La Commission européenne a cependant souhaité confirmer les orientations et les objectifs climatiques européens, notamment dans le cadre du Green Deal lancé fin 2019. L’exécutif européen souhaite d’ailleurs profiter de l’intérêt croissant des citoyens pour les enjeux énergétiques et des fonds débloqués pour que la relance post-coronavirus s’inscrive pleinement dans la stratégie énergétique et climatique européenne[4], et ce malgré le départ des Britanniques.

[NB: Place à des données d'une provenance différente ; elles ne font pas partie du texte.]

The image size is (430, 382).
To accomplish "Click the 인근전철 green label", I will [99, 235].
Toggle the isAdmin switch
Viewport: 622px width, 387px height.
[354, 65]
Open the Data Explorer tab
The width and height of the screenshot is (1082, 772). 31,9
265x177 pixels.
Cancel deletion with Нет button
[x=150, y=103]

Le positionnement du Royaume-Uni lors des prochaines négociations internationales sur le climat constitue une autre inconnue politique pour les européens. En effet, la Convention-cadre des Nations unies sur les changements climatiques (CCNUCC) a vu émerger des coalitions d’États présentant des variations dans leurs engagements climatiques. Il est aujourd’hui difficile d’affirmer avec certitude la position qui sera retenue par le gouvernement britannique dans le concert climatique : s’alignera-t-il sur les orientations européennes, comme le fait habituellement la Norvège, penchera-t-il vers la position américaine (groupe de l’Ombrelle) ou encore vers les partisans de « l’intégrité environnementale » (groupe composé de la Suisse, du Mexique et de la Corée du Sud notamment) ? Avec le Brexit, les divergences diplomatiques entre européens et britanniques risquent d’apparaitre au grand jour, une hypothèse qui fragiliserait la solidarité et la crédibilité européenne sur la scène internationale.

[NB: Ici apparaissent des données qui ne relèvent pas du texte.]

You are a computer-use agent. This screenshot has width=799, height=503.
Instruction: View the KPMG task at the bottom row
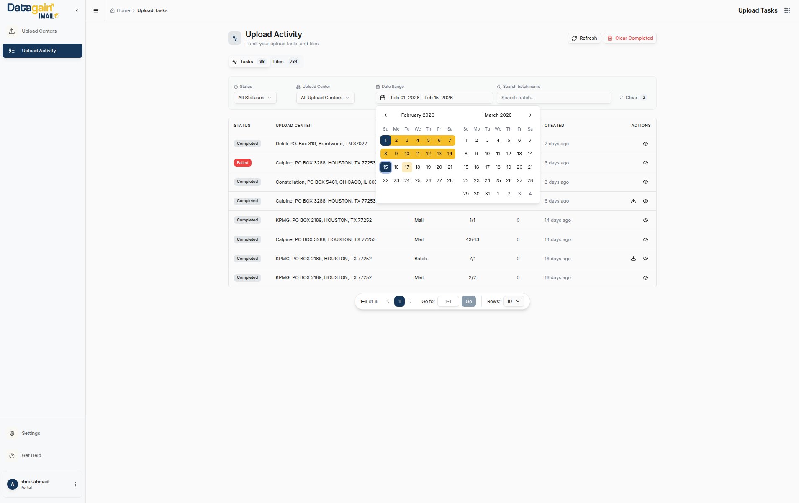(x=645, y=278)
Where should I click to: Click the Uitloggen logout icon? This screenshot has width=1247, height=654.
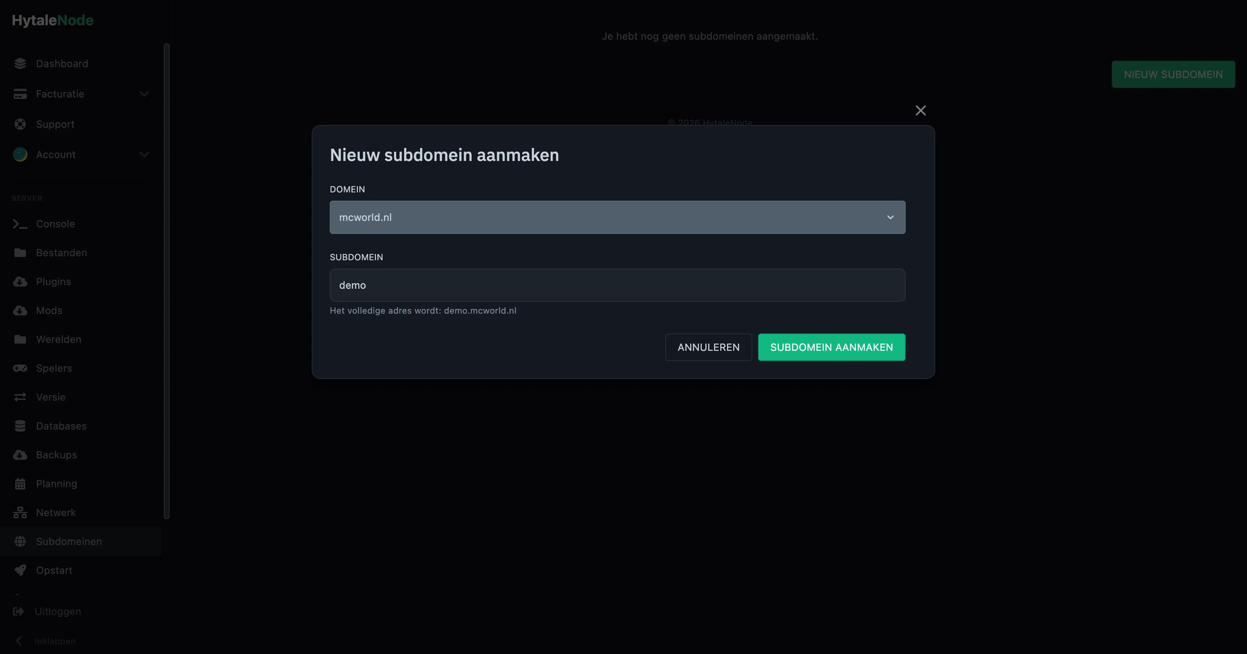tap(20, 611)
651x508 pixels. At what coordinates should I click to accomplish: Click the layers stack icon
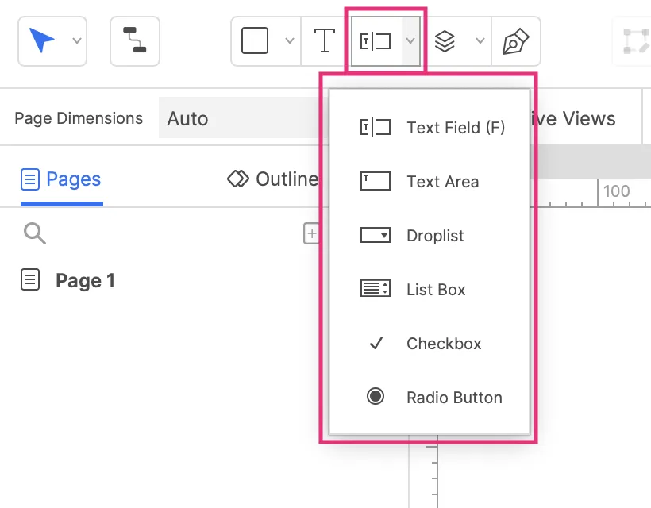pos(445,41)
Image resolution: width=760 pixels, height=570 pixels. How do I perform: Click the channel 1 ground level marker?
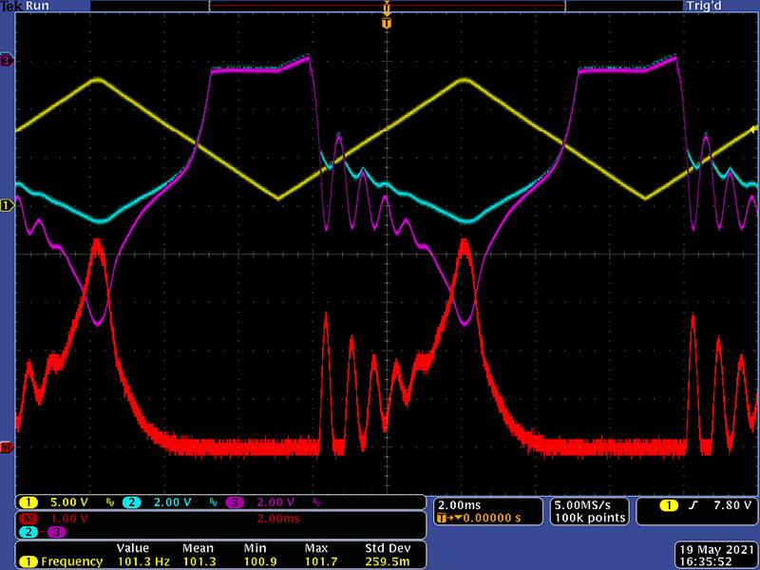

C’est donc un léger brouillard proprement « british » qui s’est installé au-dessus de la Manche. Les incertitudes quant aux futures relations énergétiques entre le continent et le Royaume-Unis devraient être levées par les négociations en cours post-Brexit. Certes, le visage de l’Union de l’Energie ne sera pas le même sans le Royaume-Uni. Mais la période de transition actuelle offre une occasion unique, pour les Britanniques comme pour les Européens, de réaffirmer leurs ambitions énergétiques et climatiques dans le cadre de leur nouveau partenariat.

 


[1] Les projets d’intérêt commun (PIC) sont des projets d’infrastructure essentiels visant à achever le marché européen de l’énergie afin d’aider l’UE à atteindre ses objectifs en matière de politique énergétique et de climat : une énergie abordable, sûre et durable pour tous les citoyens, ainsi que la décarbonation à long terme de l’économie conformément à l’accord de Paris.

[2] Cette évolution prévoyait notamment le remplacement de l’allocation journalière implicite par une allocation sous la forme d’enchères explicites, du fait de la sortie du Royaume-Uni du couplage unique de marché journalier.